Après deux heures de concert, Joe Hisaishi gratifie le public, en guise d'adieu, de son hit incontournable, fredonné depuis plus de vingt ans par de nombreux japonais (enfants comme adultes d'ailleurs !) : MON VOISIN TOTORO (1988). Premier gros succès de Miyazaki sans son pays, le film est devenu l'emblème du studio Ghibli et symbolique de l'oeuvre du cinéaste, explorant à travers le regard de deux gamines une histoire intimiste (la maladie de la mère) se mêlant à un mythe écolo (les Totoros, créatures à poils doux gardiennes de l'écosystème). C'est là encore, après NAUSICAA et PONYO, l'occasion de solliciter le choeur d'enfants, pour le plus grand plaisir du public, qui ne cache pas son enthousiasme dans un délire d'applaudissements et de cris de joie. Et Joe Hisaishi de partager cette bonne humeur ambiante en dirigeant l'orchestre en sautillant, vigoureux et enjoué, le sourire aux lèvres, communiquant son plaisir avec les musiciens et le public.

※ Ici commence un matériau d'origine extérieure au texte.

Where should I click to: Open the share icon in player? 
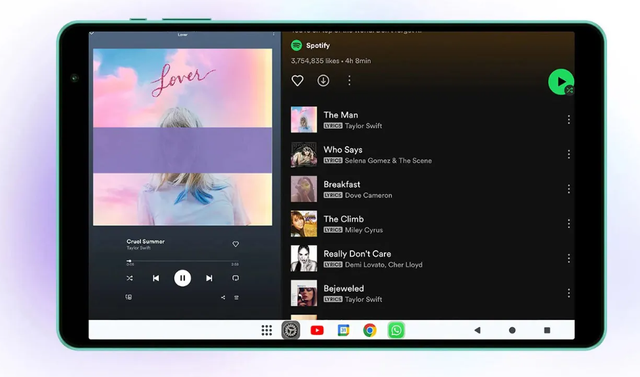tap(223, 297)
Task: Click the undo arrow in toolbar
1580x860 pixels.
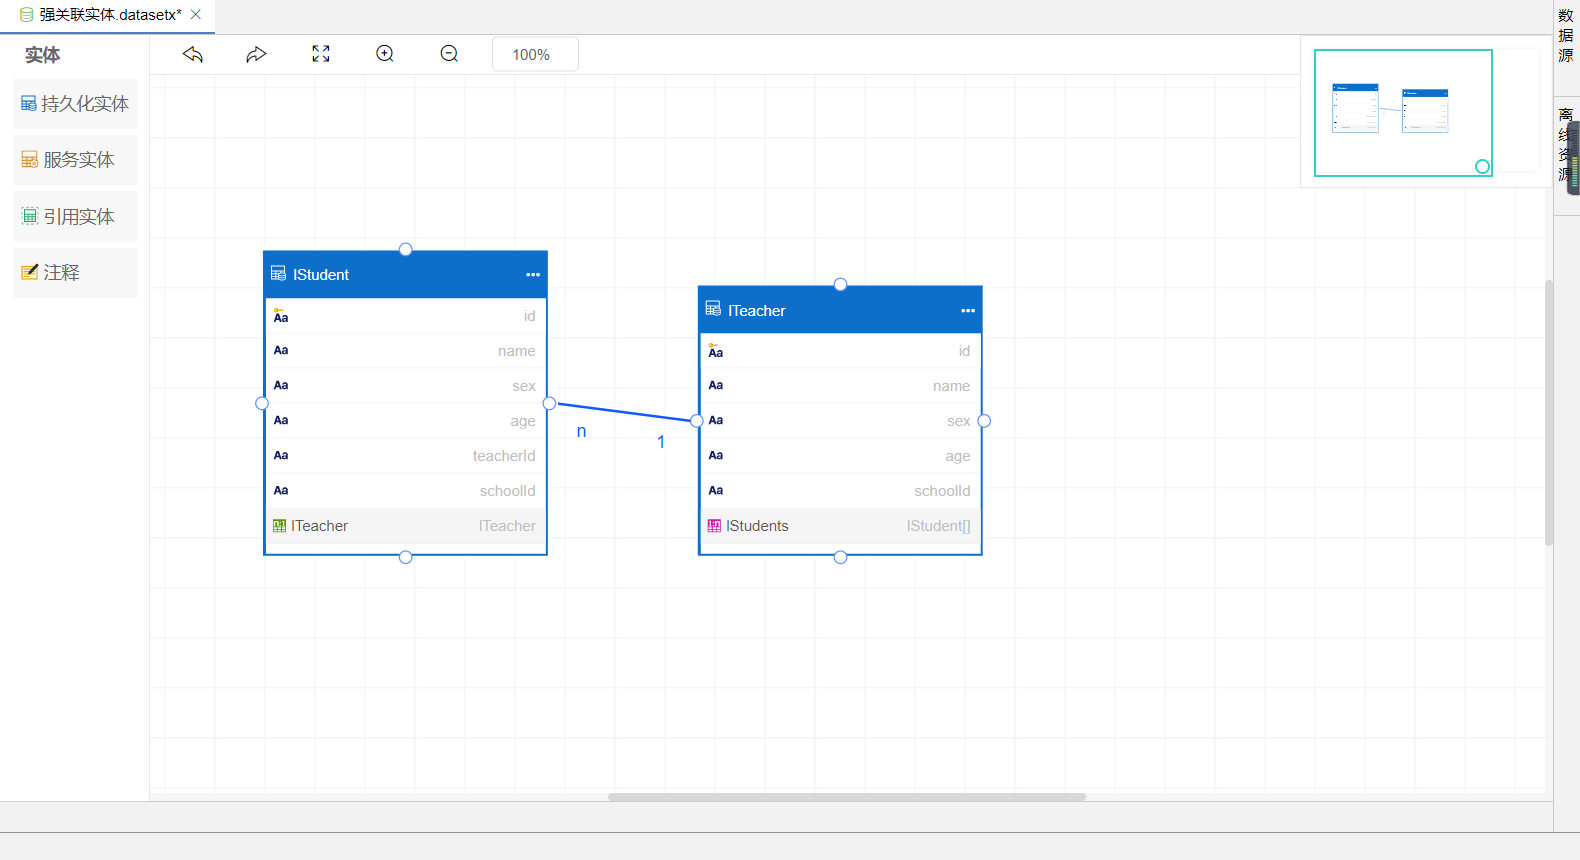Action: click(x=193, y=54)
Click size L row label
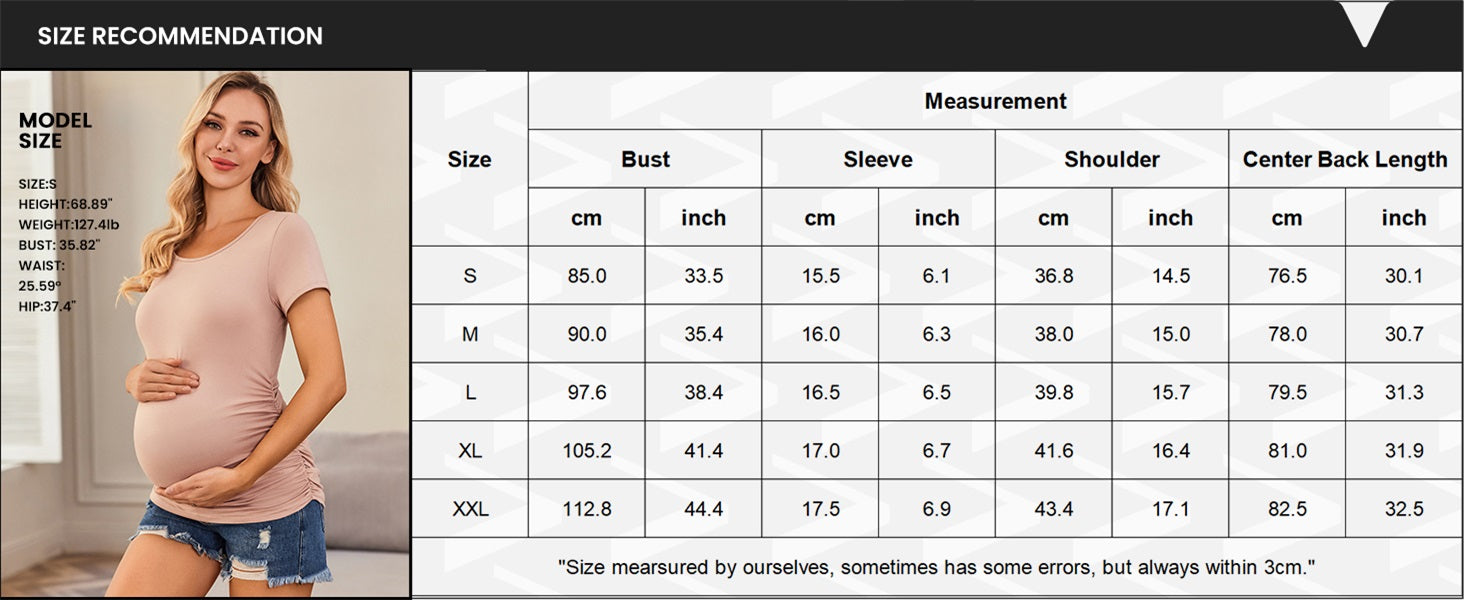 (470, 392)
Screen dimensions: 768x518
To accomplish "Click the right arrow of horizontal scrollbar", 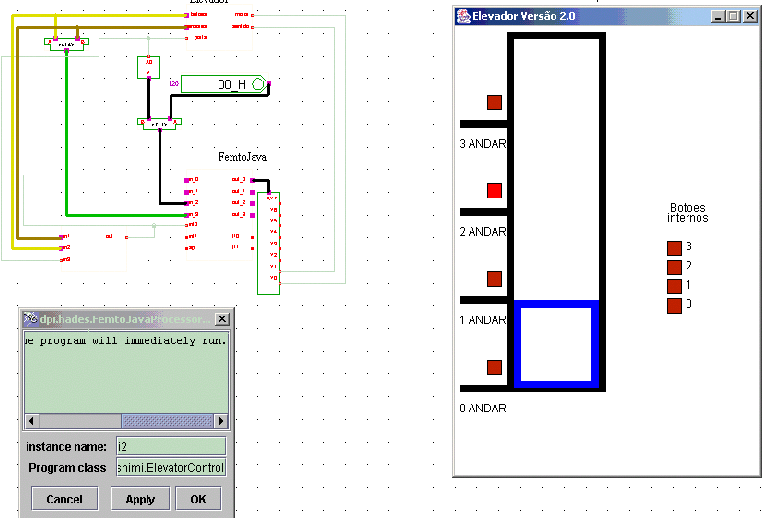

On peut en voir un extrait dans cette vidéo mise en ligne par un spectateur :
Un vrai grand moment de joie musicale, qui aura fait passer les spectateurs par toute une palette d'émotions, avec comme fil rouge le style unique et reconnaissable entre mille de Joe Hisaishi, qui s'affirme ici plus que jamais comme un compositeur incontournable, l'un des derniers grands maîtres du genre, compositeur de musiques de cinéma populaires mais exigeantes, aux qualités musicales irréprochables (les orchestrations sont toujours d'un grand raffinement même quand la mélodie paraît simple). Il nous est apparu ce soir l'évidence qu'on peut le comparer, dans son approche dramaturgie, musicale et populaire, à John Williams ou Ennio Morricone. Joe Hisaishi est non seulement le plus grand compositeur de cinéma japonais encore vivant mais c'est aussi simplement l'un des maîtres de la musique de film moderne.
Il était grand temps de s'en rappeler grâce à ce concert. Il est regrettable qu'il eût fallu une catastrophe naturelle pour motiver Joe Hisaishi à venir jouer en France, mais voilà maintenant cette lacune comblée. Et les spectateurs aussi.